Jean Lopez et Lasha Otkhmezuri vont ainsi dérouler le fil des événements, en passant par la politique étrangère de l'Allemagne et de l'URSS dans les années 1930. J'ai été ainsi surpris de voir que jusqu'en mars 1939, Hitler recherchait encore l'alliance polonaise contre l'Union soviétique. Le pacte germano-soviétique donne à Staline l'illusion que l'Allemagne nazie et les démocraties occidentales vont s’entre-tuer, en le laissant tranquille. En réalité, Hitler est toujours déterminé à détruire l'URSS, il s'est accommodé avec elle parce que cela l'arrangeait un moment.

Les deux auteurs reviennent aussi de manière précise sur l'année précédent l'opération Barbarossa, avec les plans allemands, montré comme clairement défaillants. Ainsi, la Wehrmacht ne s'est fixé aucun objectif clair, signe des dissensions au sein de l'état-major. Elle sous-estime en outre grossièrement son adversaire, et s'attend à ce qu'il s'effondre en quelques semaines. Quant à l'Armée rouge, elle est très bien équipée, mais absolument pas prête. La désorganisation règne, l'encadrement pose problème.

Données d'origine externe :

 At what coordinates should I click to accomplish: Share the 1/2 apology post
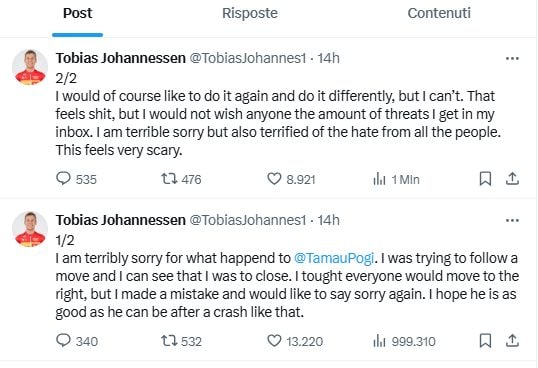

On a longtemps montré un Staline sourd et aveugle, voir stupide et prisonnier de sa paranoïa, qui se refusait à voir les signes annonçant l'agression allemande. En réalité, comme souvent, les choses sont plus complexes. S'il a bien évidemment une responsabilité dans la catastrophe de l'été 1941, il faut prendre en compte d'autres aspects qui peuvent l'expliquer. Reste qu'il est sidérant de voir qu'au moment où le front s'embrase, des trains soviétiques continuent de franchir la frontière pour honorer l'accord avec l'Allemagne, et que Staline demande encore pendant quelques heures de ne pas répondre aux provocations allemandes, paralysant ainsi les généraux sur le front à un moment décisif.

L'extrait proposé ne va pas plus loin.